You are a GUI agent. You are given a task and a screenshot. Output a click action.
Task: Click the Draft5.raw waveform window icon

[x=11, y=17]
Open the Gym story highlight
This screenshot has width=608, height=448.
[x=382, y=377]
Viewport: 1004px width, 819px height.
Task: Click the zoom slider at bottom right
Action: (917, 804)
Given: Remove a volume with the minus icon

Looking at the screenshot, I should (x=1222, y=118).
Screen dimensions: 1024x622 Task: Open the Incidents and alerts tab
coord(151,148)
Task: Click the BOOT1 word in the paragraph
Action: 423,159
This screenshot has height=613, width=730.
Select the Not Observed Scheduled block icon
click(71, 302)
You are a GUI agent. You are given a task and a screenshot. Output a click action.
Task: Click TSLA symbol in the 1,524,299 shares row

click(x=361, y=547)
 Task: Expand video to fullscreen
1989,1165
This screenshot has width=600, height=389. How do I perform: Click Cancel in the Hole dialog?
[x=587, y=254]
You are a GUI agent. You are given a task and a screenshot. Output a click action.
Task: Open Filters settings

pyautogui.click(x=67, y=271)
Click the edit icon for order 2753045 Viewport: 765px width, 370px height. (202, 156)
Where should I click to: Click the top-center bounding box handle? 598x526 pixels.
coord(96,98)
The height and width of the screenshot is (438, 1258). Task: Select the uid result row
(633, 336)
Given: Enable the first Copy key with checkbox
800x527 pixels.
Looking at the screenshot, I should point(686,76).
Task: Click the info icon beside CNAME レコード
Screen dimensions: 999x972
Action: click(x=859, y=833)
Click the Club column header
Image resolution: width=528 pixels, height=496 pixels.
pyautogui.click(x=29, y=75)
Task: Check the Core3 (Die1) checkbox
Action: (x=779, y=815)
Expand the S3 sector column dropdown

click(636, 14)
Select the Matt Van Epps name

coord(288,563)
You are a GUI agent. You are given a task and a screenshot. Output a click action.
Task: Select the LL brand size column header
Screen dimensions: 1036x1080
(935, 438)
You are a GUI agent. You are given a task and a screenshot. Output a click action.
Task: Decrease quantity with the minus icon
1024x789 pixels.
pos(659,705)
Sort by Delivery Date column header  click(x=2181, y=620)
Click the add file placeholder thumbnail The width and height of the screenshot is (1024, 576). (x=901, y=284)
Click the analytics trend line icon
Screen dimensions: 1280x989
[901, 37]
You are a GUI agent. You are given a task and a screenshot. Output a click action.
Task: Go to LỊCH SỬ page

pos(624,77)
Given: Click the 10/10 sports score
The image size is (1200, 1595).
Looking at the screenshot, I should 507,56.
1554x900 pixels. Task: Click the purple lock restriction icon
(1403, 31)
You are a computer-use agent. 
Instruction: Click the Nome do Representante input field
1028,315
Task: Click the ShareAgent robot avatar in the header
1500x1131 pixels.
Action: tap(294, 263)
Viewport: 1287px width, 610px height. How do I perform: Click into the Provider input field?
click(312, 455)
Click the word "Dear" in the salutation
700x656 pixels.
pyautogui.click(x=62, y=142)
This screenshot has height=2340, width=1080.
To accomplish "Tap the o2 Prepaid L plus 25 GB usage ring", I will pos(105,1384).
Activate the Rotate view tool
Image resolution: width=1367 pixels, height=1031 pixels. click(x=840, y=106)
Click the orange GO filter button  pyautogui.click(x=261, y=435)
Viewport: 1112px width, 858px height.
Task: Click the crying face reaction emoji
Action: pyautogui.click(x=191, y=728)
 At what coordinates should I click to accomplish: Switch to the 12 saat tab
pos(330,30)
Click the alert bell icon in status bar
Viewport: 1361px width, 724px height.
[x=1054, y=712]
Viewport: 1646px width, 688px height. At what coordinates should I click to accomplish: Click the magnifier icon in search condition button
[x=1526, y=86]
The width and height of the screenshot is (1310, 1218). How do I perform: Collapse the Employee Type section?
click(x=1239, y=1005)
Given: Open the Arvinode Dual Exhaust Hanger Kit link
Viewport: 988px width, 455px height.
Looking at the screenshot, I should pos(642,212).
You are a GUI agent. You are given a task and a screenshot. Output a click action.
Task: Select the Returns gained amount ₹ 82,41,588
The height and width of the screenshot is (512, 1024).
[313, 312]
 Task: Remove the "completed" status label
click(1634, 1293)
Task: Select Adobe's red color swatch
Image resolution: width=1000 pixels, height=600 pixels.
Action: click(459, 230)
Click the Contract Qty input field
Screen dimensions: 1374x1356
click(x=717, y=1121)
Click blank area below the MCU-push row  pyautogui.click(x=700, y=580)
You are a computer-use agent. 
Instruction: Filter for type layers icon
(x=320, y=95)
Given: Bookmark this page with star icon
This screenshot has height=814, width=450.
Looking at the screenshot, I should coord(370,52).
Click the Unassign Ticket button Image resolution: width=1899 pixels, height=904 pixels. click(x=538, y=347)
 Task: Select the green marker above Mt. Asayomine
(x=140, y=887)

▶ [Task to complete]: For every line in the material, write out an exact copy.

▶ [Result of this exercise]:
You are a GUI agent. You are given a task and a screenshot. Output a click action.
Task: Click the Draft5.raw waveform window icon

[x=11, y=17]
Open the Gym story highlight
This screenshot has width=608, height=448.
[x=382, y=377]
Viewport: 1004px width, 819px height.
Task: Click the zoom slider at bottom right
Action: (917, 804)
Given: Remove a volume with the minus icon

Looking at the screenshot, I should (x=1222, y=118).
Screen dimensions: 1024x622 Task: Open the Incidents and alerts tab
coord(151,148)
Task: Click the BOOT1 word in the paragraph
Action: 423,159
This screenshot has height=613, width=730.
Select the Not Observed Scheduled block icon
click(71, 302)
You are a GUI agent. You are given a task and a screenshot. Output a click action.
Task: Click TSLA symbol in the 1,524,299 shares row

click(x=361, y=547)
 Task: Expand video to fullscreen
1989,1165
This screenshot has width=600, height=389. How do I perform: Click Cancel in the Hole dialog?
[x=587, y=254]
You are a GUI agent. You are given a task and a screenshot. Output a click action.
Task: Open Filters settings

pyautogui.click(x=67, y=271)
Click the edit icon for order 2753045 Viewport: 765px width, 370px height. (202, 156)
Where should I click to: Click the top-center bounding box handle? 598x526 pixels.
coord(96,98)
The height and width of the screenshot is (438, 1258). Task: Select the uid result row
(633, 336)
Given: Enable the first Copy key with checkbox
800x527 pixels.
Looking at the screenshot, I should point(686,76).
Task: Click the info icon beside CNAME レコード
Screen dimensions: 999x972
Action: click(x=859, y=833)
Click the Club column header
Image resolution: width=528 pixels, height=496 pixels.
pyautogui.click(x=29, y=75)
Task: Check the Core3 (Die1) checkbox
Action: (x=779, y=815)
Expand the S3 sector column dropdown

click(636, 14)
Select the Matt Van Epps name

coord(288,563)
You are a GUI agent. You are given a task and a screenshot. Output a click action.
Task: Select the LL brand size column header
Screen dimensions: 1036x1080
(935, 438)
You are a GUI agent. You are given a task and a screenshot. Output a click action.
Task: Decrease quantity with the minus icon
1024x789 pixels.
pos(659,705)
Sort by Delivery Date column header  click(x=2181, y=620)
Click the add file placeholder thumbnail The width and height of the screenshot is (1024, 576). (x=901, y=284)
Click the analytics trend line icon
Screen dimensions: 1280x989
[901, 37]
You are a GUI agent. You are given a task and a screenshot. Output a click action.
Task: Go to LỊCH SỬ page

pos(624,77)
Given: Click the 10/10 sports score
The image size is (1200, 1595).
Looking at the screenshot, I should 507,56.
1554x900 pixels. Task: Click the purple lock restriction icon
(1403, 31)
You are a computer-use agent. 
Instruction: Click the Nome do Representante input field
1028,315
Task: Click the ShareAgent robot avatar in the header
1500x1131 pixels.
Action: tap(294, 263)
Viewport: 1287px width, 610px height. How do I perform: Click into the Provider input field?
click(312, 455)
Click the word "Dear" in the salutation
700x656 pixels.
pyautogui.click(x=62, y=142)
This screenshot has height=2340, width=1080.
To accomplish "Tap the o2 Prepaid L plus 25 GB usage ring", I will pos(105,1384).
Activate the Rotate view tool
Image resolution: width=1367 pixels, height=1031 pixels. click(x=840, y=106)
Click the orange GO filter button  pyautogui.click(x=261, y=435)
Viewport: 1112px width, 858px height.
Task: Click the crying face reaction emoji
Action: pyautogui.click(x=191, y=728)
 At what coordinates should I click to accomplish: Switch to the 12 saat tab
pos(330,30)
Click the alert bell icon in status bar
Viewport: 1361px width, 724px height.
[x=1054, y=712]
Viewport: 1646px width, 688px height. At what coordinates should I click to accomplish: Click the magnifier icon in search condition button
[x=1526, y=86]
The width and height of the screenshot is (1310, 1218). How do I perform: Collapse the Employee Type section?
click(x=1239, y=1005)
Given: Open the Arvinode Dual Exhaust Hanger Kit link
Viewport: 988px width, 455px height.
Looking at the screenshot, I should pos(642,212).
You are a GUI agent. You are given a task and a screenshot. Output a click action.
Task: Select the Returns gained amount ₹ 82,41,588
The height and width of the screenshot is (512, 1024).
[313, 312]
 Task: Remove the "completed" status label
click(1634, 1293)
Task: Select Adobe's red color swatch
Image resolution: width=1000 pixels, height=600 pixels.
Action: click(459, 230)
Click the Contract Qty input field
Screen dimensions: 1374x1356
click(x=717, y=1121)
Click blank area below the MCU-push row  pyautogui.click(x=700, y=580)
You are a computer-use agent. 
Instruction: Filter for type layers icon
(x=320, y=95)
Given: Bookmark this page with star icon
This screenshot has height=814, width=450.
Looking at the screenshot, I should coord(370,52).
Click the Unassign Ticket button Image resolution: width=1899 pixels, height=904 pixels. click(x=538, y=347)
 Task: Select the green marker above Mt. Asayomine
(x=140, y=887)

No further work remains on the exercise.